# Text for analysis:
[Start of section]

N.B. This is a modified version of an essay to appear in the 2019 Merrill Advanced Studies Center Workshop
Each individual’s Weltanschauung is shaped by the totality of their life experiences and it defines their perspectives, philosophy, and understanding of the cultural, economic, and scientific milieu. (The phrase “world view,” the nearest English equivalent, seems rather prosaic by comparison.) Each perspective is necessarily constrained, bringing biases, both explicit and implicit. If in doubt, spend a bit of time looking at a simple doorway – any example will do – and think about what you truly see.
Beyond the superficial, a humble doorway, like many human objects, embodies large fractions of our culture, history, and innovation: protection and the rule of law; security, privacy and mathematics (locks); metallurgy and materials science; environmental systems and fluid dynamics; trade and economic specialization; manufacturing and replication; microbiology and cellular structure (wood); human social dynamics and structures; art, design and aesthetics; paint, chemistry and polymers; and mechanical advantage and physics, to name just a view. On any cursory examination, each of us typically sees but a few of these things, lost in the minutiae of daily life, but they remain there to see despite our obliviousness.
The explosive growth of knowledge has had similar, deleterious effects on our ability to see the integrative whole. Intellectual consilience is increasingly obscured by increasing specialization and the seeming triumph of reductionism over holistic perspective. Is there any academic anywhere who has not heard or repeated the old joke, “You learn more and more about less and less, until you know everything about nothing, then they give you a Ph.D.?” (See Simplifying Communication and Shaping the Message, Using the Medium.)
Humor aside, the original seven liberal arts, the Trivium (grammar, logic, and rhetoric) and Quadrivium (arithmetic, geometry, music, and astronomy), have given way to the repeated speciation of disciplines, each with their own arcane argot, incomprehensible to all but the speciated initiate. Yet the three big and enduring questions about matter and the universe, life and its processes, and the human condition are deeply intertwined. How did it all begin? How does it work? How will it end? What does it mean? Philosophy, ethics, mathematics, the physical and biological sciences are all elements of our doorway, Plato’s Cave manifest in new ways. (See Eudora, You Got the Love?)
As academics, we ardently seek to be the embodiment of Raphael’s Causarum Cognitio (The School of Athens) when disciplinary isolation means Pieter Bruegel the Elder’s The Tower of Babel may often be more apt. The concomitant loss of a lingua franca, an ontology of shared discourse, and a deep and binding epistemology of knowledge endanger our ability and our deep need for convergent conversation and reflection.
CRISPR and gene editing, climate change and the Anthropocene, technological revolutions, and socioeconomic disruption all cry out for disciplinary, interdisciplinary, and transdisciplinary collaboration and shared insights. Across this cacophony, the emergence of big data and machine learning is a potential Diogenean lantern, illuminating a mechanism to reunify divergent domains in holistic ways, an enabler for collaborative Renaissance teams. (See Renaissance Teams: Reifying the School at Athens.)
As with any new approach, the combination of big data and machine learning brings both great opportunities and equally grave risks. Data from disparate academic and social sources can be used to predict when students may struggle, but must be used wisely lest privacy be compromised or bias be introduced. Similarly, social and e-commerce data can be used for targeted advertising and product marketing, but must never be used to discriminate against certain groups. Finally, data from multiple scientific domains can be used to glean insights into complex interdependent phenomena such as the effects of human behavior on climate change.

[End of section]

# Work instruction 1:
How would you translate this sentence from the essay above into Spanish: "Each perspective is necessarily constrained, bringing biases, both explicit and implicit."
# Work instruction 2:
According to the essay above, what is the nearest English equivalent of "Weltanschauung"?

# Data to examine:
[Start of section]

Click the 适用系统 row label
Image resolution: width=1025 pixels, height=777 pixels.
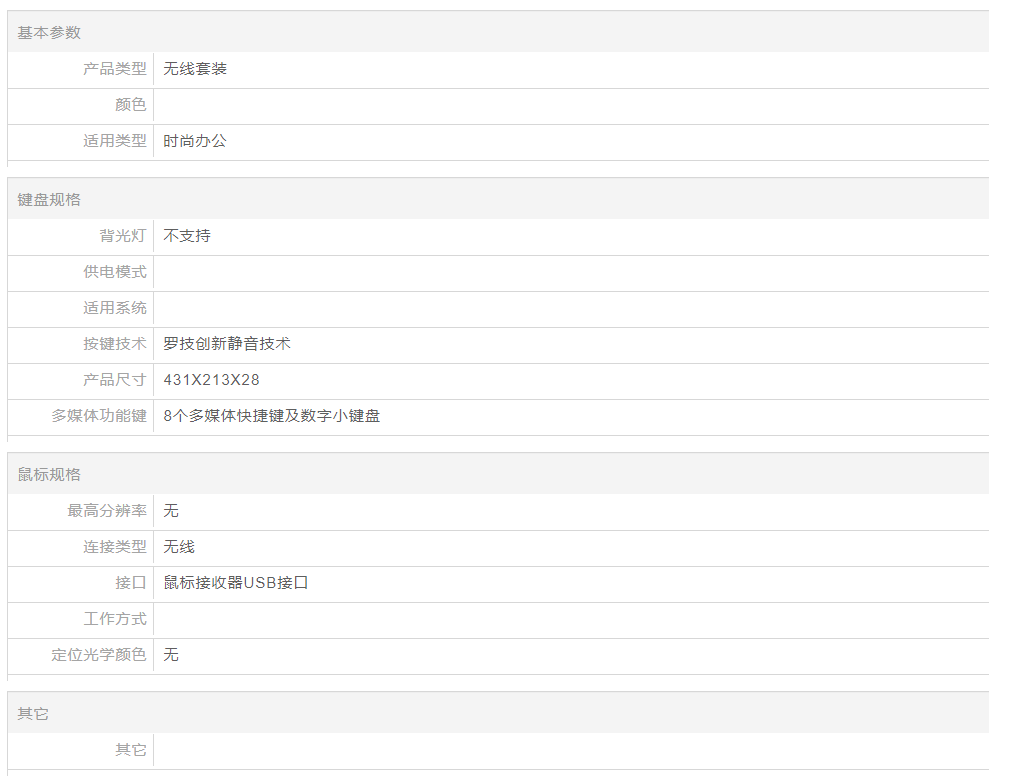[114, 308]
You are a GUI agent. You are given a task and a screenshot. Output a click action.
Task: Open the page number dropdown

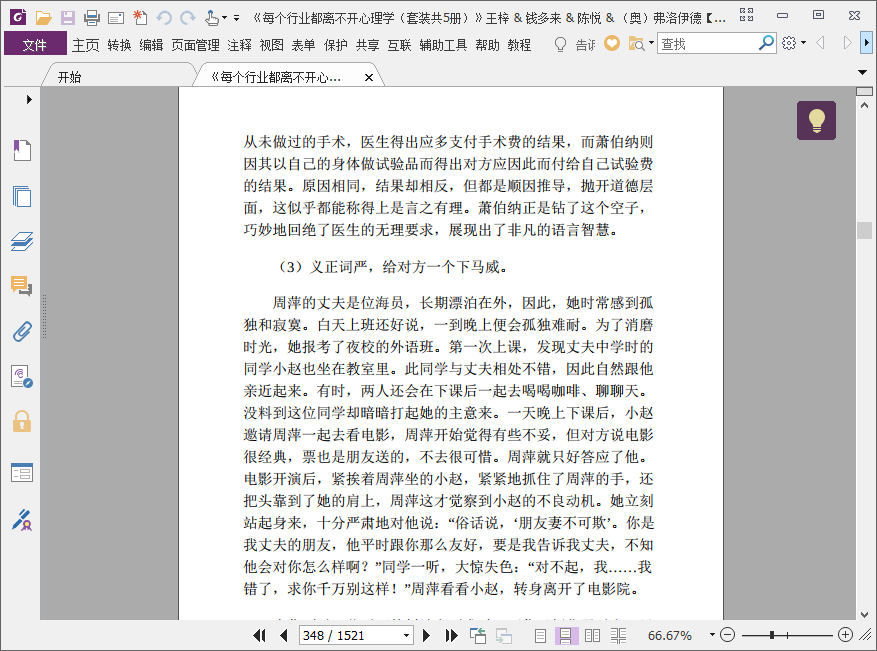[406, 635]
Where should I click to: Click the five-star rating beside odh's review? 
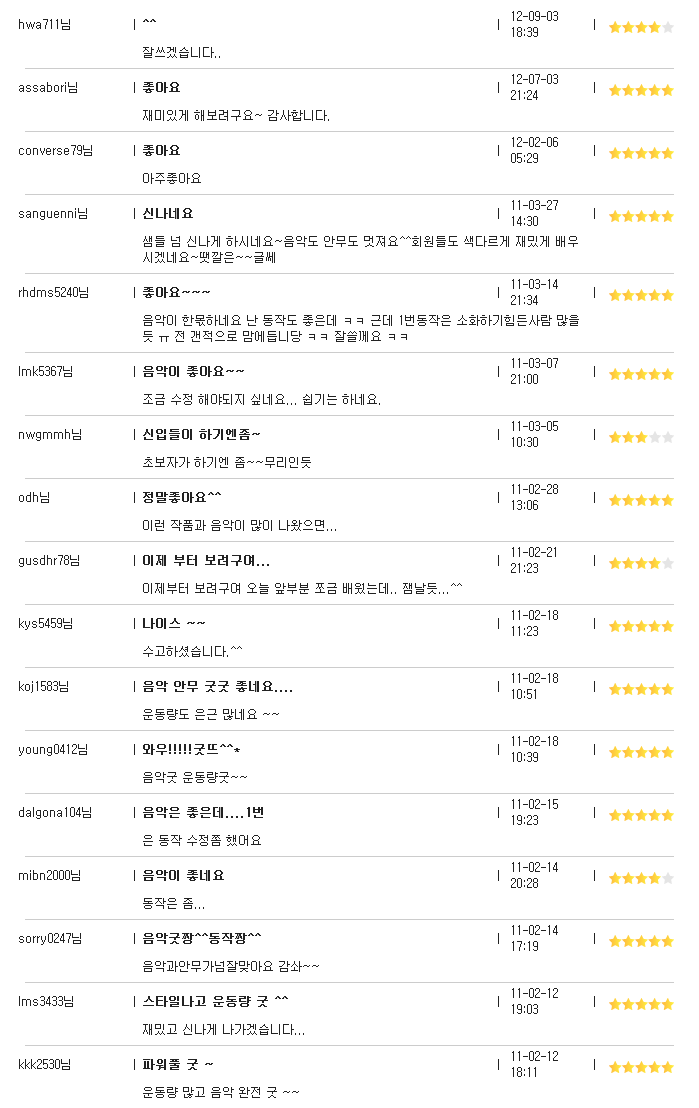click(x=641, y=500)
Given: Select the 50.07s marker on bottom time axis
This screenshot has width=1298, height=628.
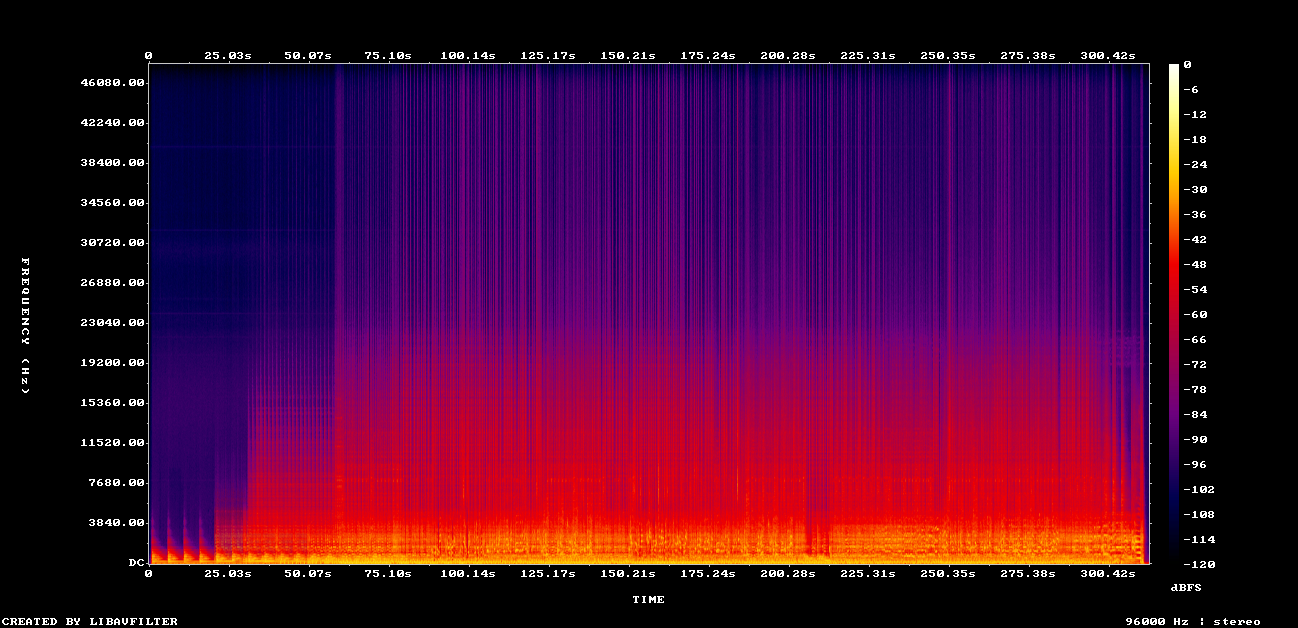Looking at the screenshot, I should click(307, 574).
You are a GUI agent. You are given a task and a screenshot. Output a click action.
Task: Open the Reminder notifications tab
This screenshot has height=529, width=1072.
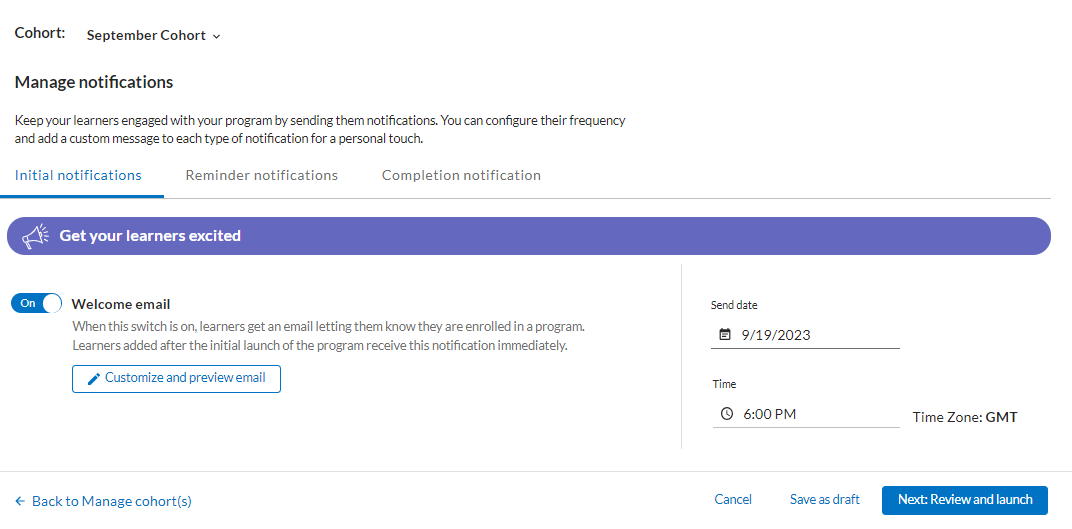coord(261,175)
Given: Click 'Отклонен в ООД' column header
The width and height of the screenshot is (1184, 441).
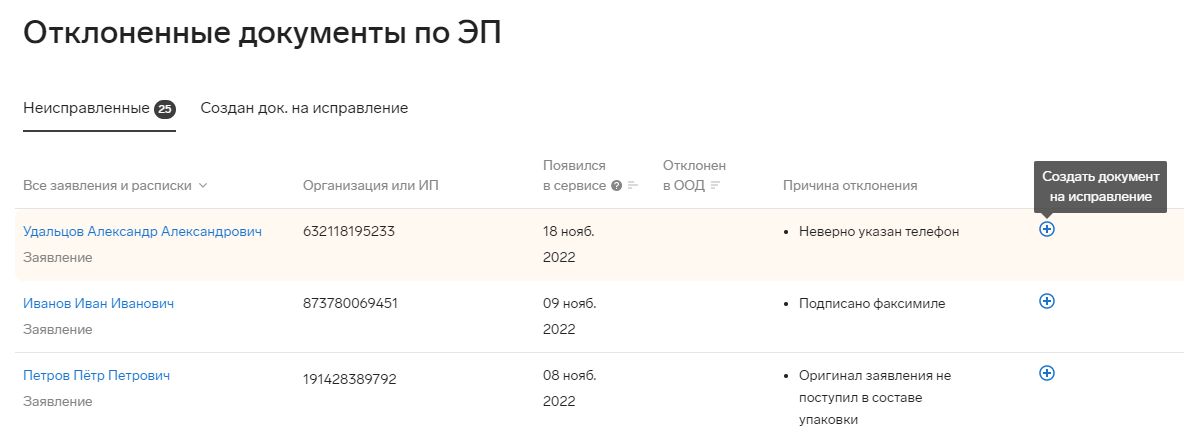Looking at the screenshot, I should coord(694,175).
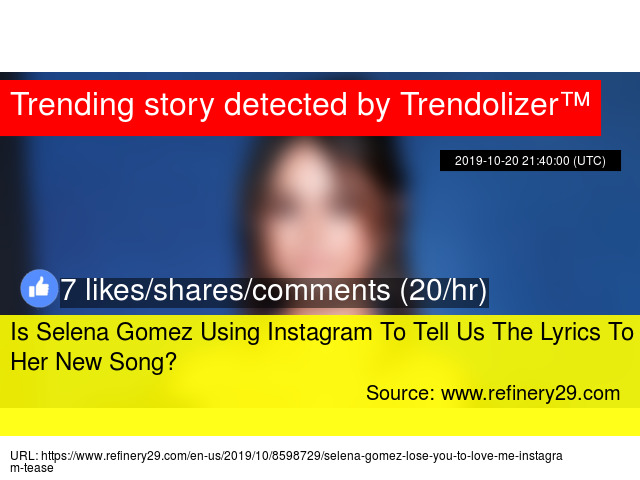Click the 'URL:' label at the bottom

point(24,456)
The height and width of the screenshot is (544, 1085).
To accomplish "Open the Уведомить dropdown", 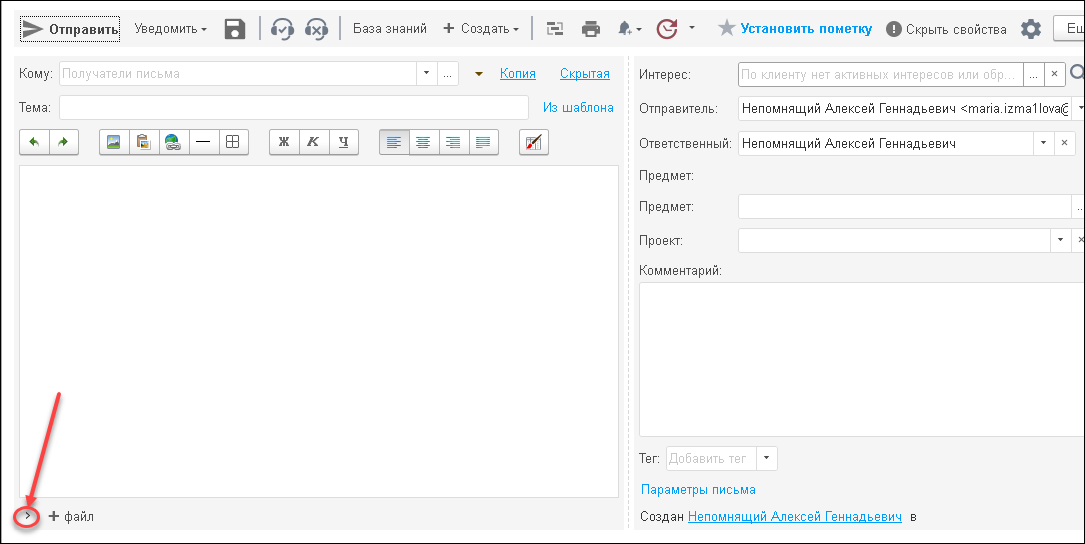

[End of section]

# Written answer 1:
Cada perspectiva está necesariamente limitada y conlleva sesgos, tanto explícitos como implícitos.

# Written answer 2:
"World view."